_Task objective_: Update the data from the line containing "Click plus icon on the 'or' button" through the line containing "[x=97, y=337]" by replacing "soccer ball" with "football", and keep everything else unchanged. Omit the pictures from the answer.

Start Raw data

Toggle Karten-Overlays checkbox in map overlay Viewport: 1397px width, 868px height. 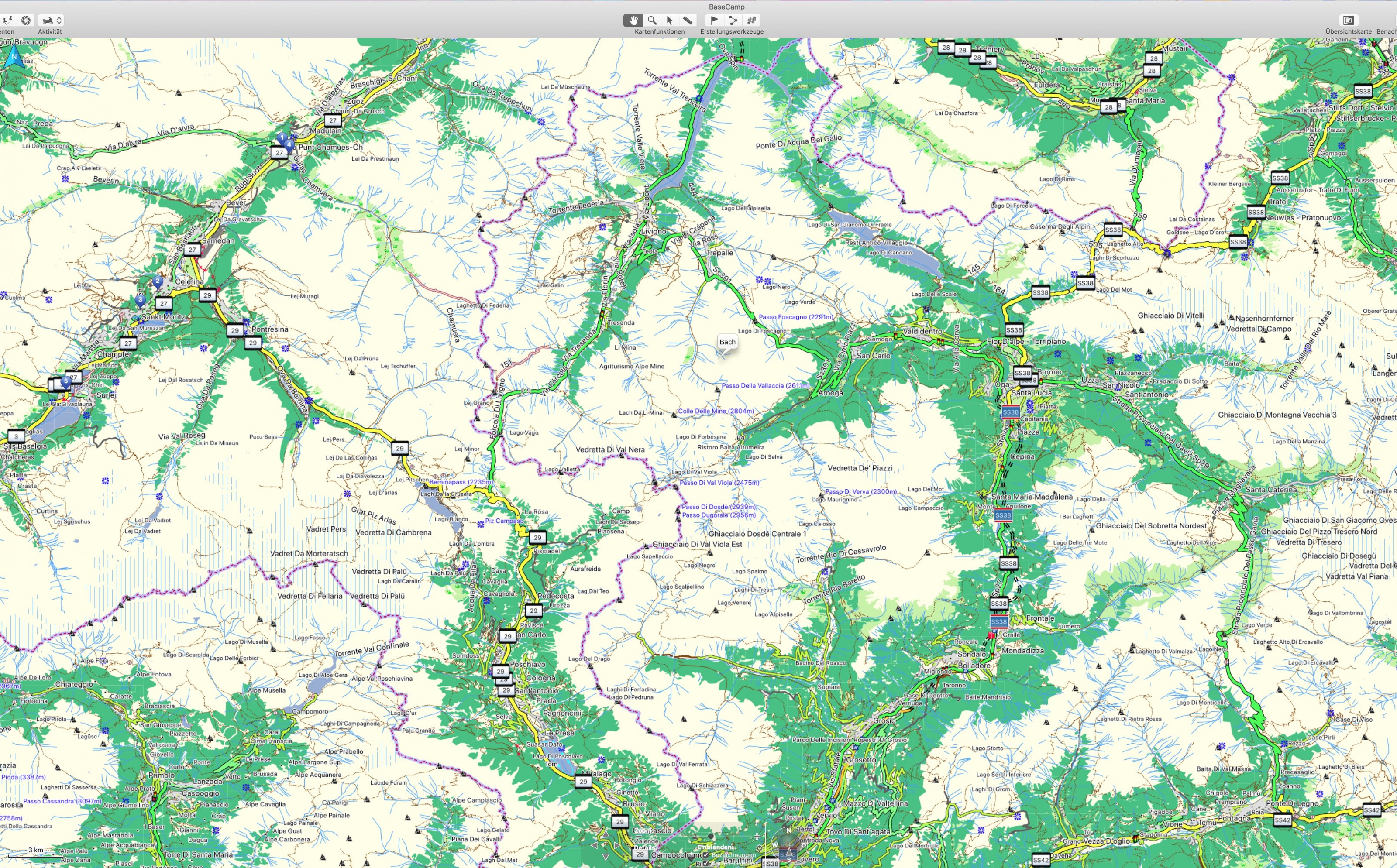pos(705,863)

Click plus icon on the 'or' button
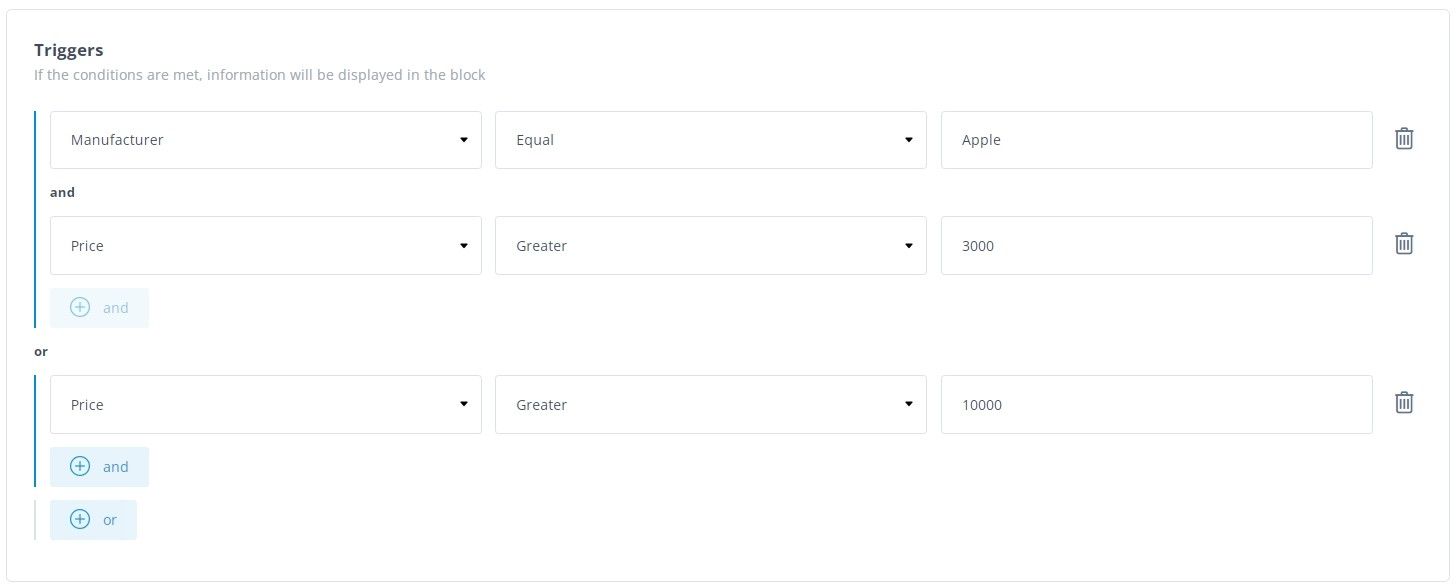pyautogui.click(x=80, y=519)
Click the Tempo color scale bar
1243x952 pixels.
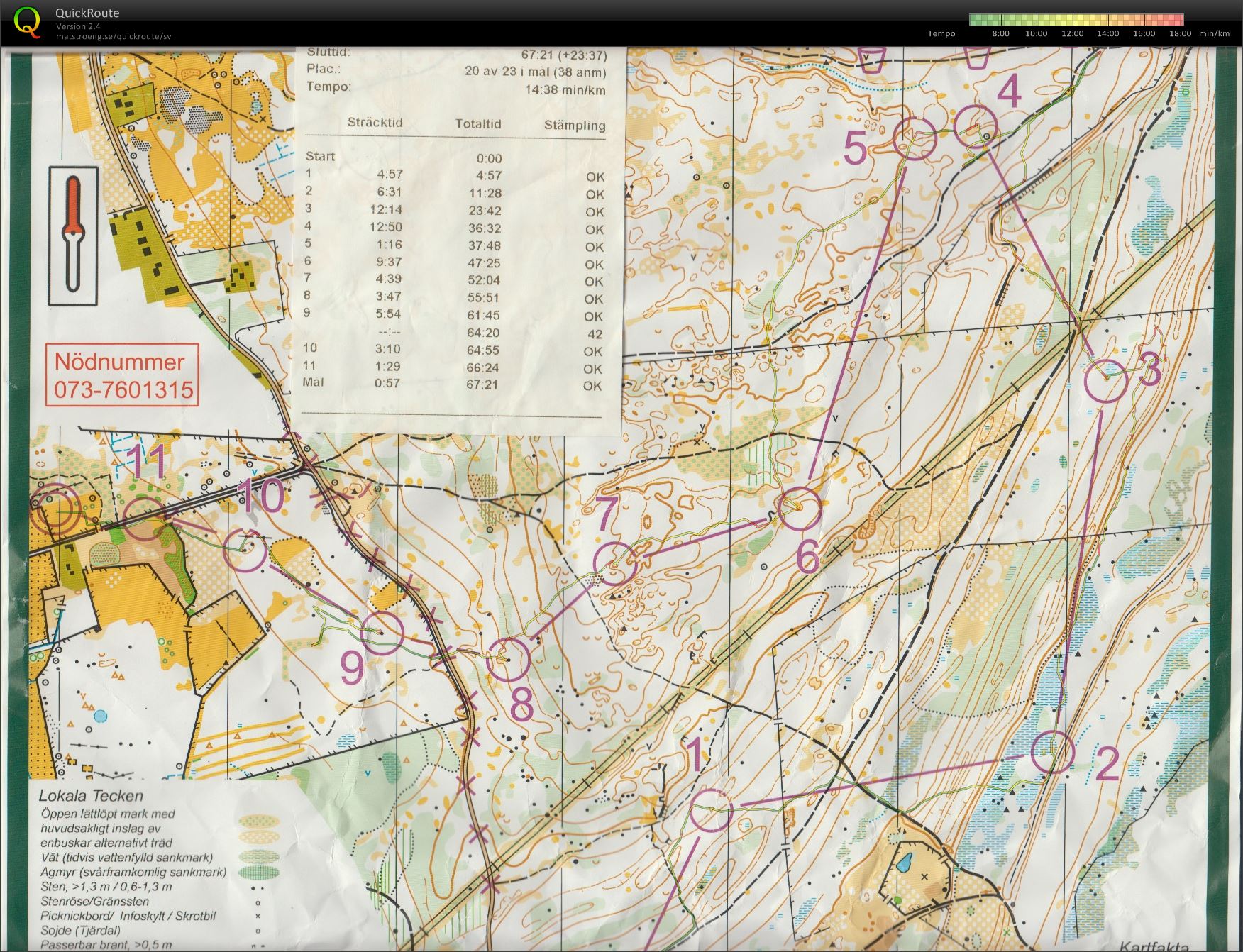1076,20
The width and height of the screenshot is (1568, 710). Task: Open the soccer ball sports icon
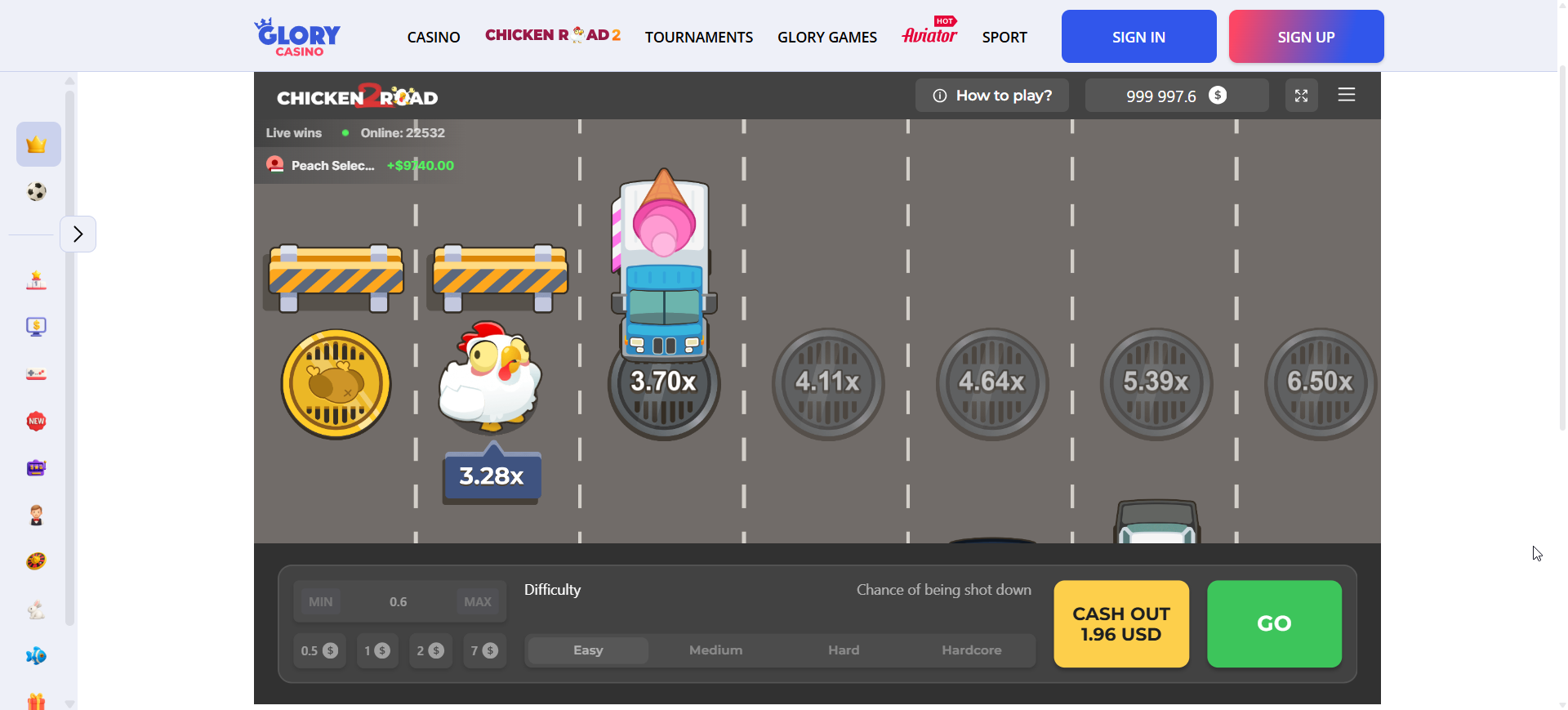[x=37, y=192]
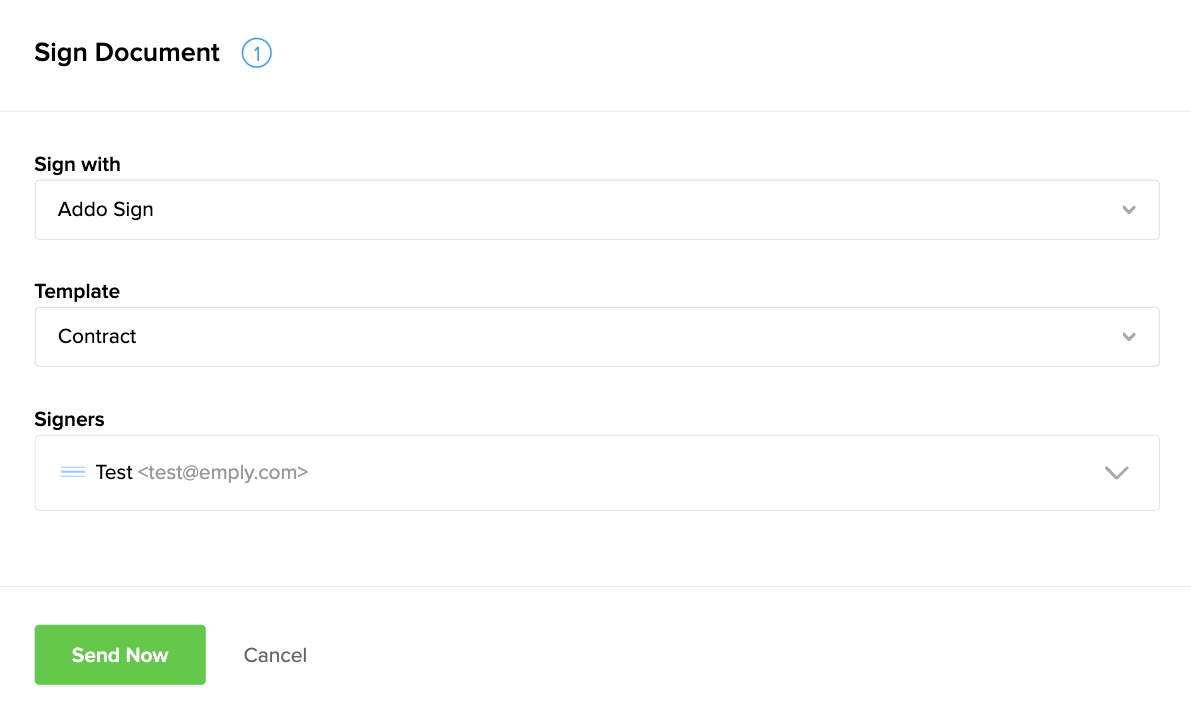Click the Contract selected value
This screenshot has height=714, width=1191.
[x=97, y=337]
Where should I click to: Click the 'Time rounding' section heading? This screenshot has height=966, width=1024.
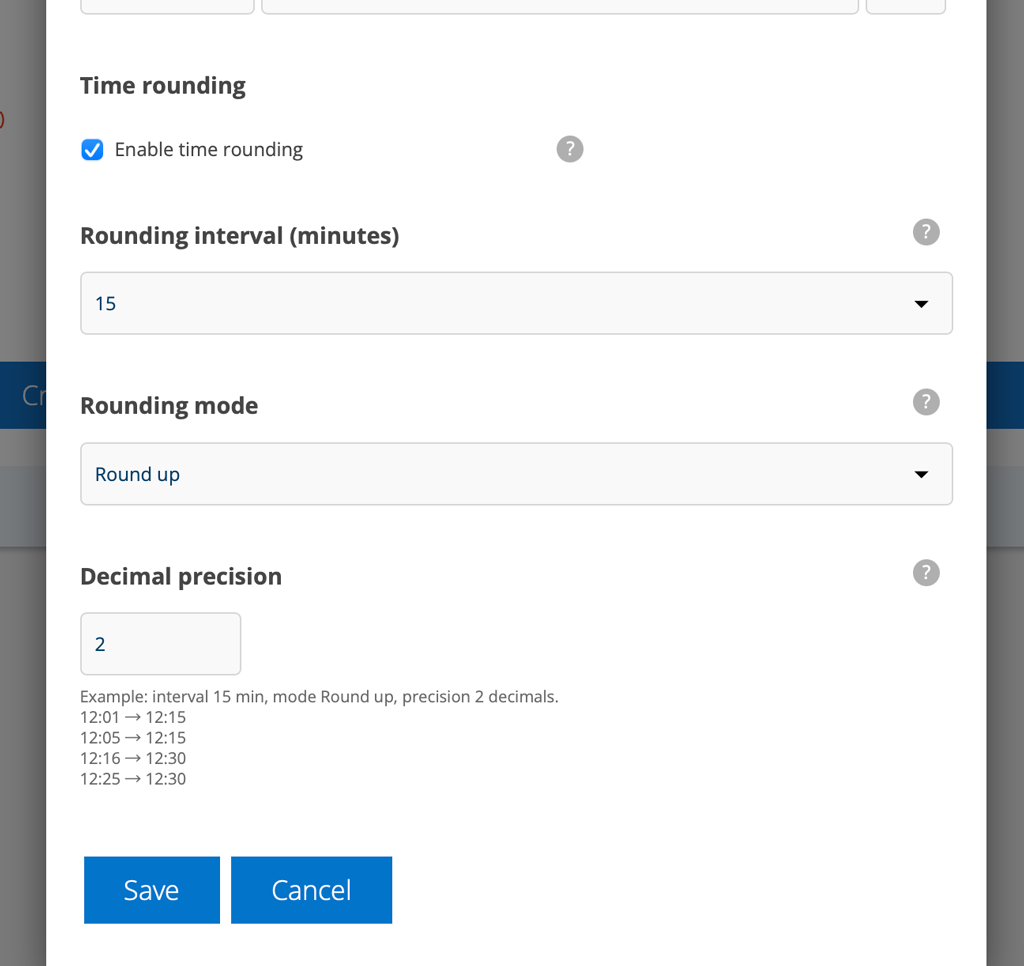[163, 86]
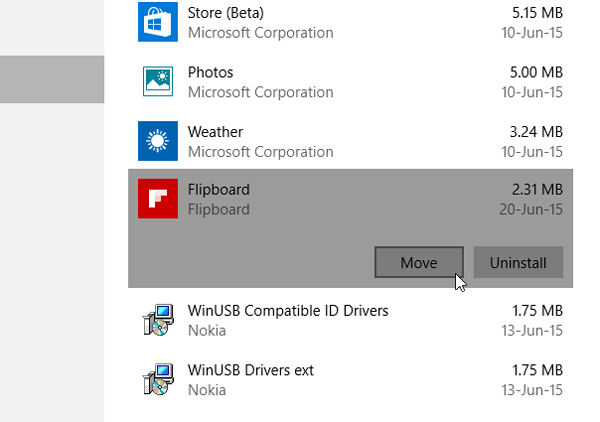Click the red Flipboard icon

(157, 199)
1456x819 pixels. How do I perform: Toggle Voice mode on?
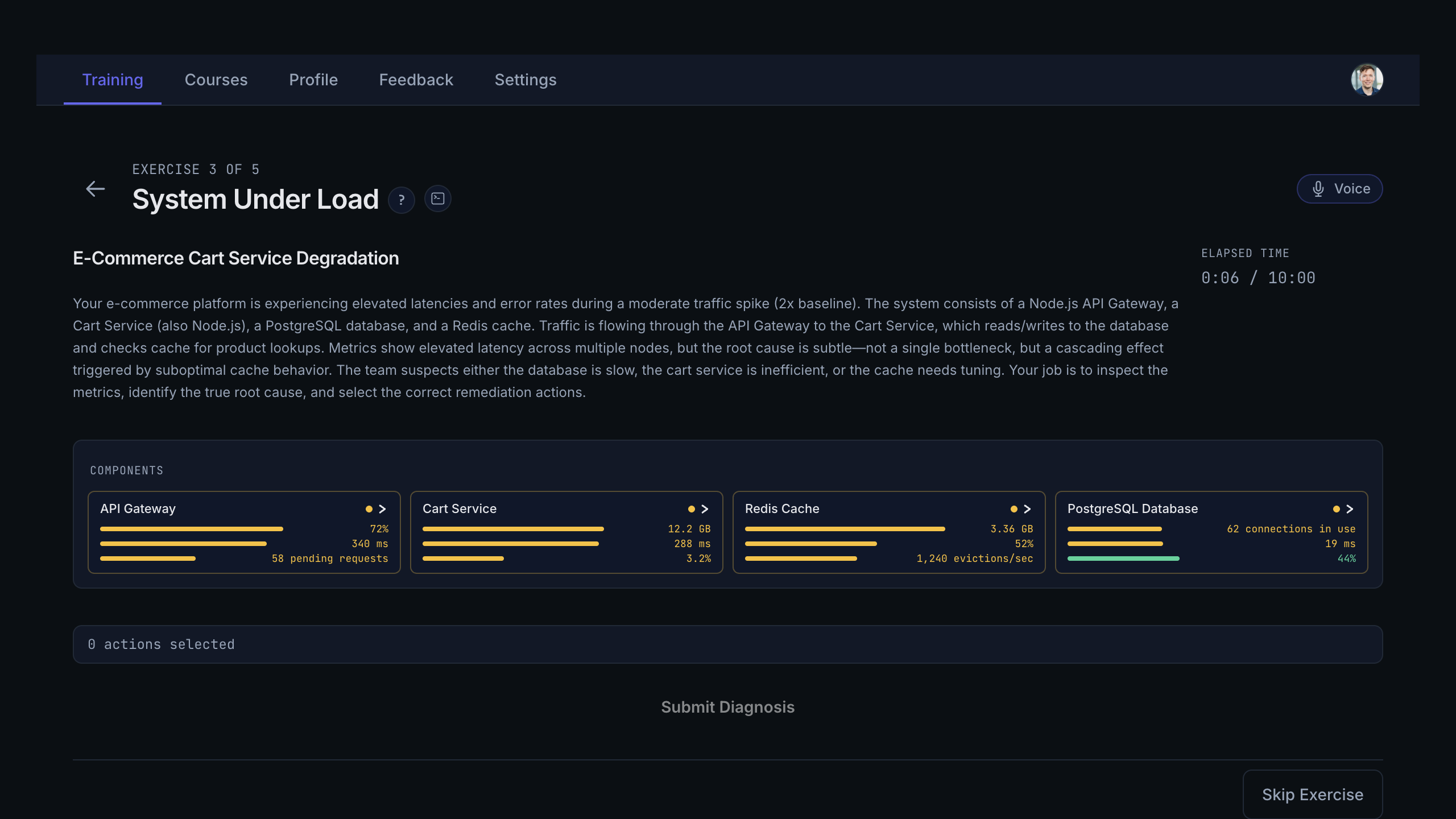point(1339,188)
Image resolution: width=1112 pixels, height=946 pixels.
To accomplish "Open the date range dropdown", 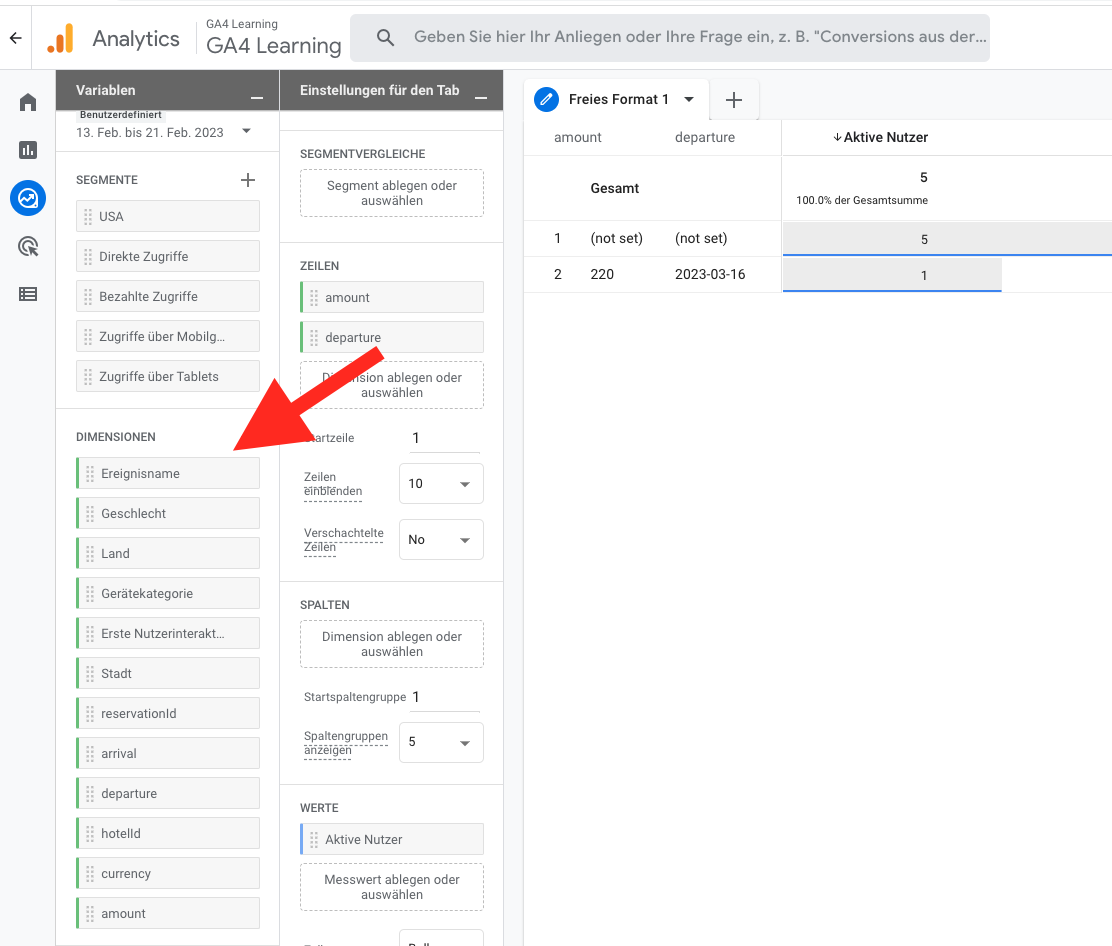I will [246, 132].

End Raw data

_Exercise answer_:
Click plus icon on the 'or' button
pyautogui.click(x=80, y=519)
Click the Tempo color scale bar
1243x952 pixels.
1076,20
The width and height of the screenshot is (1568, 710). Task: Open the football sports icon
[x=37, y=192]
Click the Contract selected value
This screenshot has height=714, width=1191.
[x=97, y=337]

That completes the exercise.